Self-Hosting Journey - Part 6 - Providing Storage with NAS

Welcome back! In our last post, we forged the network backbone with OpenWrt, creating a secure and segmented environment for our services. With the highways built, it’s time to construct the vault. A self-hosted environment is nothing without a safe place to store its data, so today, we’re building the heart of our homelab: a resilient Network Attached Storage (NAS) solution.

My vision for a NAS is simple: a centralized, high-capacity, and reliable storage server that makes accessing my data easy and secure. To achieve this, we’ll lean on two powerful concepts: the 3-2-1 backup rule and the data integrity features of the ZFS filesystem.

The 3-2-1 backup rule is a strategy to protect data:

• 3 copies of your data (1 primary + 2 backups)
• 2 different storage types (e.g., external drive, cloud)
• 1 backup stored offsite (e.g., cloud or remote location)

In this blog post, we’ll walk through how to set up, configure, and organize your data, and how to conveniently share it using a NAS container.

My Storage Implementation

1. Dedicated VM Storage: My mini-PC includes three SSDs. The first will be allocated for virtual machine storage, ensuring optimal performance and separation from backup and archive workloads.

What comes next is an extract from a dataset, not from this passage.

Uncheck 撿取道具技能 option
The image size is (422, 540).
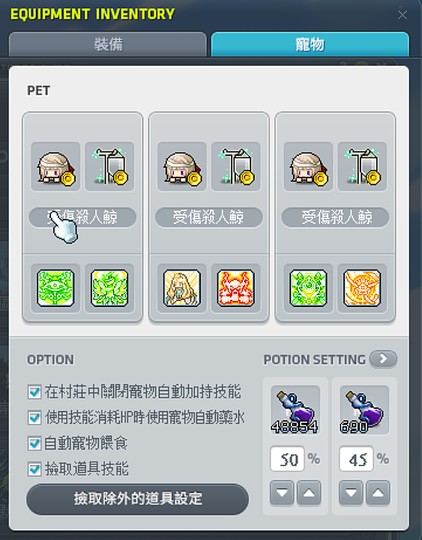[x=34, y=469]
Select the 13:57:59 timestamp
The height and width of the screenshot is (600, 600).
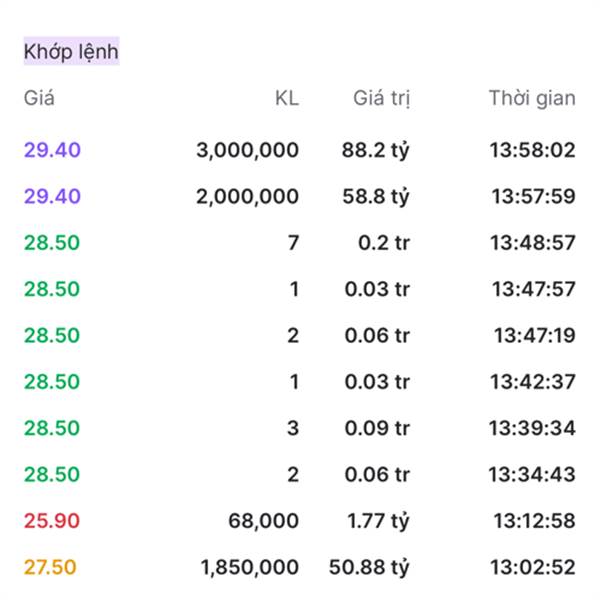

2. Redundant Data Archive: The remaining two SSDs will be configured in a ZFS RAID-1 mirror, providing a reliable and fault-tolerant location for snapshots, backups, and archived data. ZFS adds data integrity through self-healing checksums and protection against drive failure.

3. Convenient Access: To streamline access across my devices and VMs, I’ll set up a dedicated NAS machine (as an LXC container) and configure multiple sharing protocols (NFS, SMB, and Syncthing) to make data accessible across all my devices and VMs.

4. Offsite Backup: For added resilience, the mirrored ZFS pool will be replicated to an external HDD managed by a Raspberry Pi located offsite 400km away. This ensures secure, remote backups in case of local hardware failure or data loss.

Step 1: Setting up the ZFS Storage Pool

The first step takes place on the Proxmox host itself, where I initialized my two data SSDs.

1. Identify the Drives: Before doing anything, it’s critical to identify the correct drive names (lsblk). In my case, they were /dev/nvme0n1 and /dev/nvme1n1.

2. Wipe the Drives: To ensure a clean slate, I zapped all existing partition tables.

sgdisk --zap-all /dev/nvme0n1
sgdisk --zap-all /dev/nvme1n1

3. Create the ZFS Pool: I then created a new, encrypted ZFS pool in a RAID-1 configuration (mirror). The command below sets up the pool with modern features like LZ4 compression, TRIM for SSD health, and encryption. The encryption key is stored in a file on the host for automatic mounting on boot.

# Create an encryption keyfile
dd if=/dev/urandom of=/root/keyfilepve bs=1 count=32
chmod 600 /root/keyfilepve

# Create the mirrored zpool named 'ssd'
zpool create \
    -o ashift=12 \
    -o autotrim=on \
    -O encryption=on -O keyformat=raw -O keylocation=file:///root/keyfilepve \
    -O compression=lz4 \
    -O atime=off \
    ssd mirror /dev/disk/by-id/<ID-of-drive-1> /dev/disk/by-id/<ID-of-drive-2>

ZFS ARC Memory Usage and Tuning

By default, ZFS uses up to 50% of system memory for the Adaptive Replacement Cache (ARC). This caching mechanism plays a critical role in I/O performance, so any reduction should be made with care.

A good rule of thumb for ARC sizing is:

2 GiB base + 1 GiB per TiB of usable storage

For example, a system with a 2 TiB ZFS pool should allocate at least 4 GiB for ARC. Keep in mind that ZFS enforces a minimum ARC size of 64 MiB.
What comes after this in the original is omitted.